Kate sighed. This child, her firstborn, a fragile nine-year-old, feared everything. The animals. The machinery. The sounds in the night. The wind. If it had been the roaring, moaning wind that shook the house, Kate could have understood. But Mary hated even the soothing, gentle wind, as much as she did the distant cry of coyotes, lonely and forlorn for sure, but never scary. Mary would never admit it to her mother, but Kate felt certain her daughter feared her own shadow. Even as she wiped the tears from Mary's face, she shoved back the impatience this child's weakness triggered in her. And wondered how such a child could be flesh of her flesh, how two such different children could have both sprung from the same union, the same loins.
She patted Mary's blond head. "I have to, unless we want the whole thing to break down."
Dougie bounced up and down, barely able to contain his excitement. "I can help you." He headed for the ladder.
More out of protective instinct than necessity Kate lurched after him. Thankfully, she knew, he was too short to reach the bottom bar.
At her brother's boldness, Mary wailed like a lost lamb.
"Dougie, stay back," Kate said. "I'll do it. It's not such a big job.Your poppa did it all the time. Don't you remember?"
"No." Dougie's smile faded.
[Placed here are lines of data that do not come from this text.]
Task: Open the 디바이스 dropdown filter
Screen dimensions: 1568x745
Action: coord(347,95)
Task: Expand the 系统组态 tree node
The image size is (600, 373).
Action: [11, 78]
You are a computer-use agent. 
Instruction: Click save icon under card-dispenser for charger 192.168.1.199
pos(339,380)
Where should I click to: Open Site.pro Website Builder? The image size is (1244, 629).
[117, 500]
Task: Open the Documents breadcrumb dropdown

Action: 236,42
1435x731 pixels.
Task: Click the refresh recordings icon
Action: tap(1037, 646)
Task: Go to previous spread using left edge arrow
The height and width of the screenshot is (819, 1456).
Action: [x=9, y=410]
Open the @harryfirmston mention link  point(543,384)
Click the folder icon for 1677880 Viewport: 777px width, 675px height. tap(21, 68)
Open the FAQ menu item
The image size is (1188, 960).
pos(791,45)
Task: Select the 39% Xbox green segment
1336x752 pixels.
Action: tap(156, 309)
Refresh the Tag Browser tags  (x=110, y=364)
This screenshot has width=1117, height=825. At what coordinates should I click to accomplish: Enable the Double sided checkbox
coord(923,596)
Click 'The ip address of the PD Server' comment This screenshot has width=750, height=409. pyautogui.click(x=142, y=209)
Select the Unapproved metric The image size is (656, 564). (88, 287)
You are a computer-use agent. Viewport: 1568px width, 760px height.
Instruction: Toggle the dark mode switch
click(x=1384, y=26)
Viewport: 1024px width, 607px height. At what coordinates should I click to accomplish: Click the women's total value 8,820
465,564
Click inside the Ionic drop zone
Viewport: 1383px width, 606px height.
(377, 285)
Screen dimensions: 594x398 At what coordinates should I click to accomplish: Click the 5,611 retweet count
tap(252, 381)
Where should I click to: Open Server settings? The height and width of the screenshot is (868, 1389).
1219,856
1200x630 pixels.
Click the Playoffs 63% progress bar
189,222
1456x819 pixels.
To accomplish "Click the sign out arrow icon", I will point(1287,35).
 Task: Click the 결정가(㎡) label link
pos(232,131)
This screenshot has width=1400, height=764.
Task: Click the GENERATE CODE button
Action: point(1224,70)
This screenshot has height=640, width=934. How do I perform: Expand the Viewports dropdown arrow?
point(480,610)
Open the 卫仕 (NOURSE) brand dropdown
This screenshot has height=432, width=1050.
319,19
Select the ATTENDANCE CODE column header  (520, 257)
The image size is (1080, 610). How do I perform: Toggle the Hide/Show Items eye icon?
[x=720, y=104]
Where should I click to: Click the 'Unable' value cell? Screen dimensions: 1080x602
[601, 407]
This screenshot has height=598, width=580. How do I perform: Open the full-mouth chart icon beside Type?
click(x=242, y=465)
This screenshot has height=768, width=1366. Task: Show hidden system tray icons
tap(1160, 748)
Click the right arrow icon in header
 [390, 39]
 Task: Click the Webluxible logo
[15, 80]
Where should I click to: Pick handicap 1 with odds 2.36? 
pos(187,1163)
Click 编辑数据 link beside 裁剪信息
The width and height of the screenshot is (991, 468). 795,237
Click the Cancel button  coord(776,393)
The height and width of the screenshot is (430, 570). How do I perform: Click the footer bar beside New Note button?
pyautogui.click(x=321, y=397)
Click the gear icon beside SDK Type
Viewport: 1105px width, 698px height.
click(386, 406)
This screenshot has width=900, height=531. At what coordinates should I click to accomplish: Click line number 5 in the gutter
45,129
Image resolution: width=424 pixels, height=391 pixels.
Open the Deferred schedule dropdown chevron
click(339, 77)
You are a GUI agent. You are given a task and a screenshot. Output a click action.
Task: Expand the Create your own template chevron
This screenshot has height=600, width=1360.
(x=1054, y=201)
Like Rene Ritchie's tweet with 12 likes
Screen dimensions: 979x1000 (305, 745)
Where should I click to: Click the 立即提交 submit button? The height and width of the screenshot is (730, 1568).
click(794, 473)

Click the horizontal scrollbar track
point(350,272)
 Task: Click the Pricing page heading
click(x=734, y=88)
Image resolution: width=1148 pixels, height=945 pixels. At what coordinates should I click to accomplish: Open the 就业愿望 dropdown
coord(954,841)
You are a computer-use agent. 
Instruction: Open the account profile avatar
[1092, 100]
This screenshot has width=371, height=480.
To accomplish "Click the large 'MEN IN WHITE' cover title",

His eyes clouded momentarily.
Mary's eyes dried as she proudly recalled having seen her father climb the windmill many times. "I was never scared when Poppa did it," she added.
Kate ached for her daughter. No doubt some of Mary's fears stemmed from losing the father she adored. Her daughter's screaming night terrors pained Kate almost as much as the loss of her husband. Hiding her own fears seemed the best way to help the child see how to face difficult situations so Kate adjusted the pair of overalls she had donned and marched to the windmill, grabbed the first metal rung and pulled herself up. One bar at a time. Don't look down. Don't think how far it is to the top. Or the bottom.
Be merciful to me, O God, be merciful unto me: for my soul trusteth in thee: yea, in the shadow of thy wings will I make my refuge, until these calamities be overpast.
The metal bit into her palms.
She hated the feeling that headed for the pit of her stomach as she inched upward, and continued as though the bottom had fallen out of her insides. But she had to ignore her fear and do this task.
She paused at the platform, loathing the next part most of all. Once she stood on the narrow wooden ledge...
Now was not the time to remember how Mr. Martin fell off while greasing his windmill and killed himself. She would not imagine the sound his body made landing far below.
A crow cawed mockingly as it passed overhead.
The Lord is my shepherd; I shall not want. He maketh me to lie down in green pastures: he leadeth me beside still waters.